> _Task description_
After finding the line with "For every named" in the entries below, retype exactly each line from there through the line with "الموقع العربي (920, 39)", including that final line.

> _Source records_
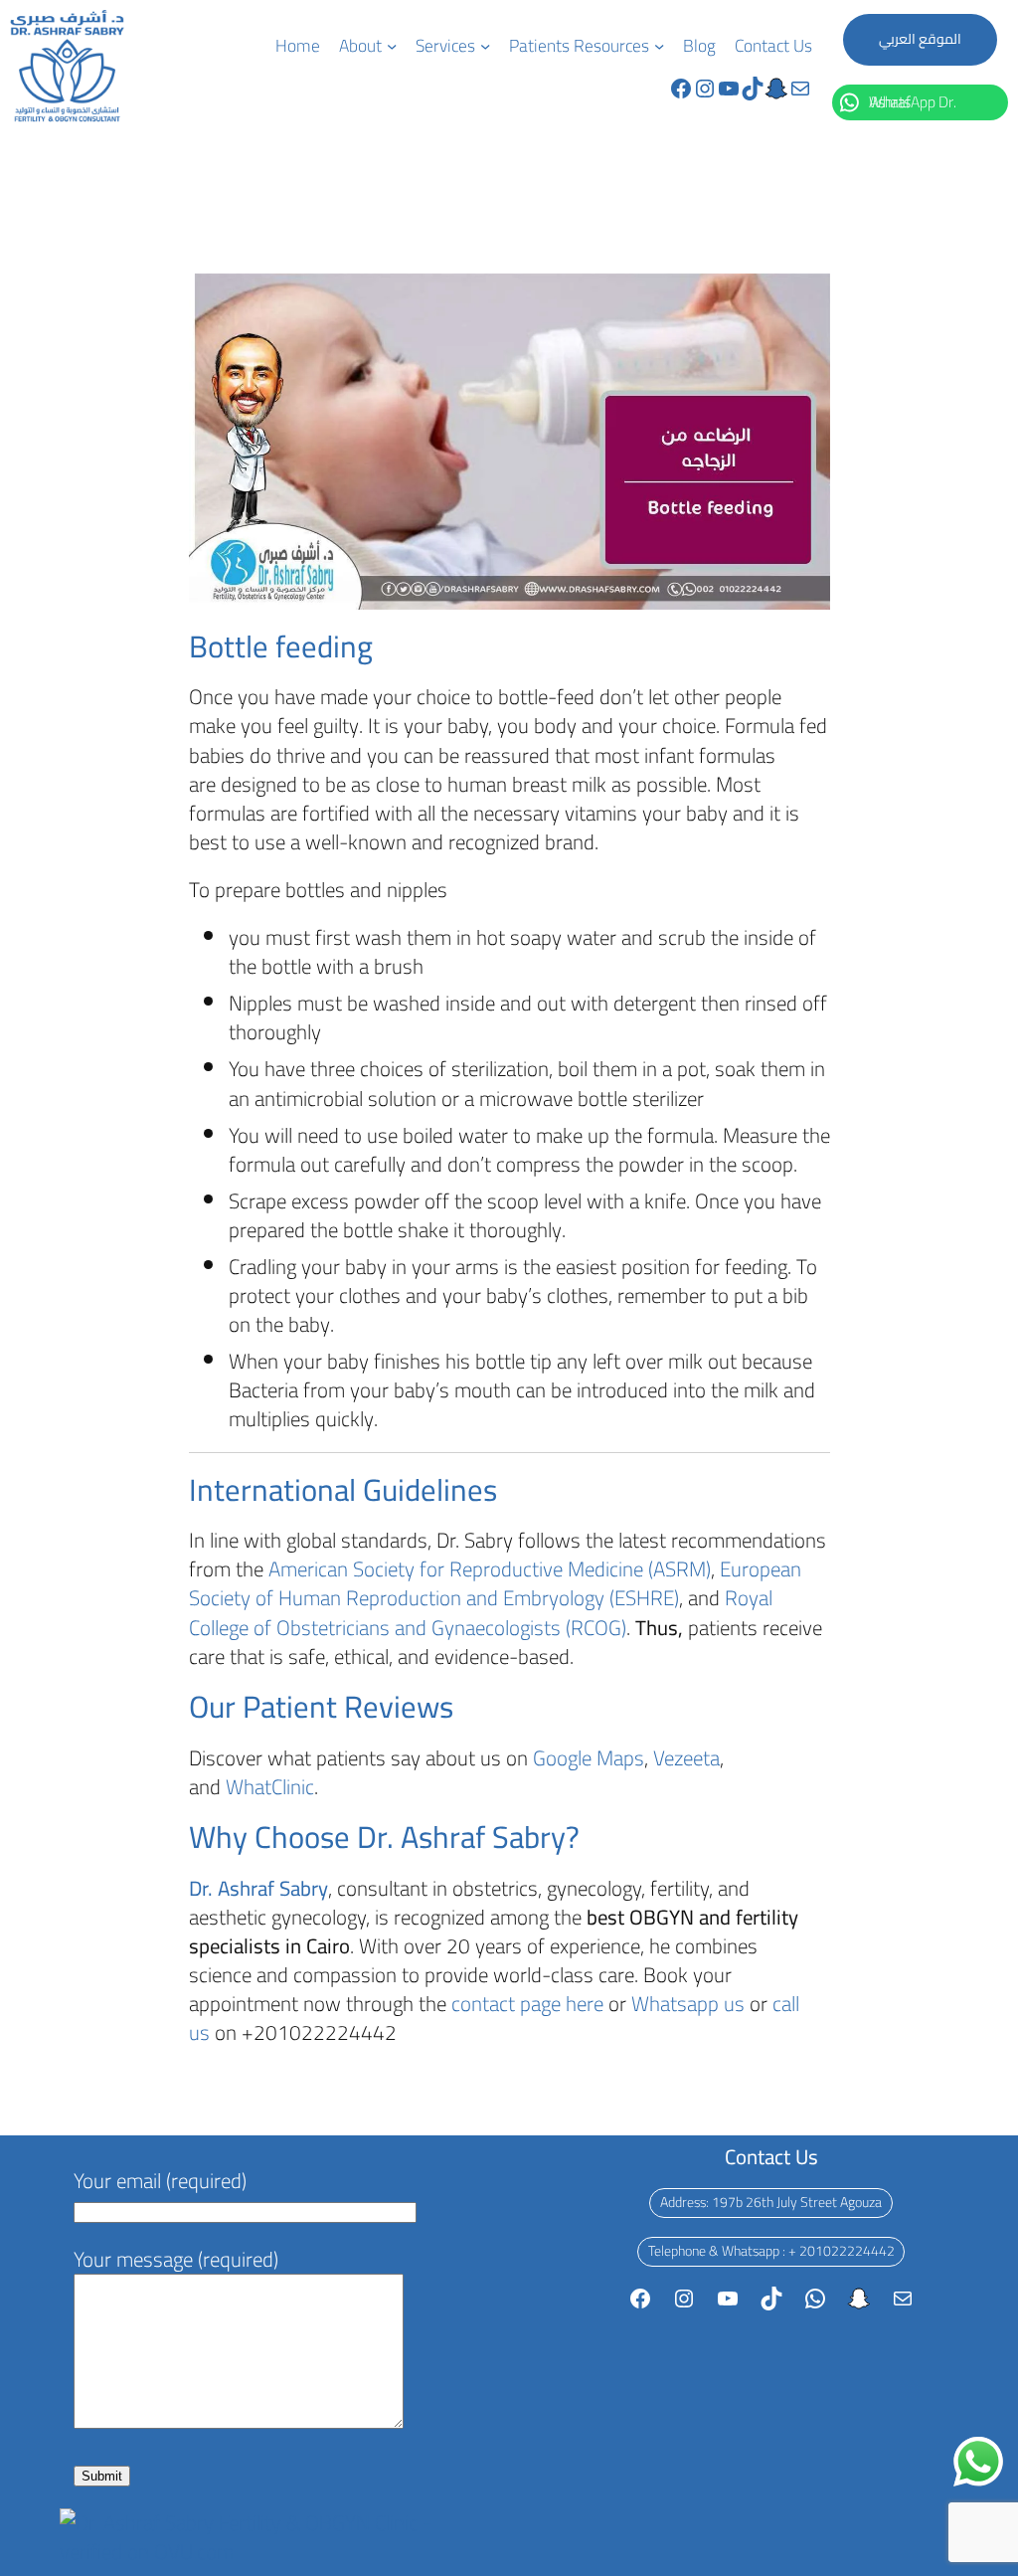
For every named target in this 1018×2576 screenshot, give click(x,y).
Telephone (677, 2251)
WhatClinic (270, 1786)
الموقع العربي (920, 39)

==

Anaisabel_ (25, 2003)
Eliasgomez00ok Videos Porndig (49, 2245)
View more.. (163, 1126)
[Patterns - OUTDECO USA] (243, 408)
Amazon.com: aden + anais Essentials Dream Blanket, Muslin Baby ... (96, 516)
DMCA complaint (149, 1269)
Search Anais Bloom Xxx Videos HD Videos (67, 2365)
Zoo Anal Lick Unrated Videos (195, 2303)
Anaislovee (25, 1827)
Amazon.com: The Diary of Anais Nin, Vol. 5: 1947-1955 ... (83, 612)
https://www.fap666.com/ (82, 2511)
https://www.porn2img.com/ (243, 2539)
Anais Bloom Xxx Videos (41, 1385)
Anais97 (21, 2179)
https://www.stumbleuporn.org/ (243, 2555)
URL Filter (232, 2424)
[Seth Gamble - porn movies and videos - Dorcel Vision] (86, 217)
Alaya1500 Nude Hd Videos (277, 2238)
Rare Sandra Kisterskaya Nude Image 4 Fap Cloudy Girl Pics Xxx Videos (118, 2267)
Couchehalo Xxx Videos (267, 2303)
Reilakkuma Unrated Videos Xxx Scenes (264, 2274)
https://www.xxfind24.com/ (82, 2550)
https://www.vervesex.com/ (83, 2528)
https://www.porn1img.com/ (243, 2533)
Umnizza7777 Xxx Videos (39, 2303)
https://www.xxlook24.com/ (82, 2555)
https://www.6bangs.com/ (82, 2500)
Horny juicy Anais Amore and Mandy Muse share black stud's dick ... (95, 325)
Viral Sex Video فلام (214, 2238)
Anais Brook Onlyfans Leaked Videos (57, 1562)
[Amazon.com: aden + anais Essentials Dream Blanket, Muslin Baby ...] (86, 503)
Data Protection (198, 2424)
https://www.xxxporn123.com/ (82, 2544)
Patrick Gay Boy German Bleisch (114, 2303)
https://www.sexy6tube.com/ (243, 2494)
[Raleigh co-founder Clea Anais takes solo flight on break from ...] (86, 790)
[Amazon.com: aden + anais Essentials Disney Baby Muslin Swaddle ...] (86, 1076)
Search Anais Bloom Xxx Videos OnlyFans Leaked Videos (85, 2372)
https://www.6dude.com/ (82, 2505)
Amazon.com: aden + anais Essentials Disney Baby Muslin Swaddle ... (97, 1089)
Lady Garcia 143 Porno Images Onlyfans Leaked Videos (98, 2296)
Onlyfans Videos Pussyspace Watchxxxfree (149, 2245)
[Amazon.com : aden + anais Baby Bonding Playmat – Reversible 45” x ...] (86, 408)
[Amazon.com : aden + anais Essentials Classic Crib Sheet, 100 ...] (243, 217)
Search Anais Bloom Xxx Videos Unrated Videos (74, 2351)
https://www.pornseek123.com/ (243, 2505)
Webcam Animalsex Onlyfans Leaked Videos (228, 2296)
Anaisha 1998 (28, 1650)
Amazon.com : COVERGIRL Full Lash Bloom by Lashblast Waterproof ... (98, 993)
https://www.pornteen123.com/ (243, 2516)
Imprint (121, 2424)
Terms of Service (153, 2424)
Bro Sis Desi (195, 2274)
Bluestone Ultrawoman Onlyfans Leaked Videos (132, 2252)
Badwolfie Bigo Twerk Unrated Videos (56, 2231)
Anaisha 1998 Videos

> _Result for this task_
For every named target in this 1018×2576 screenshot, give click(x,y).
Telephone (677, 2251)
WhatClinic (270, 1786)
الموقع العربي (920, 39)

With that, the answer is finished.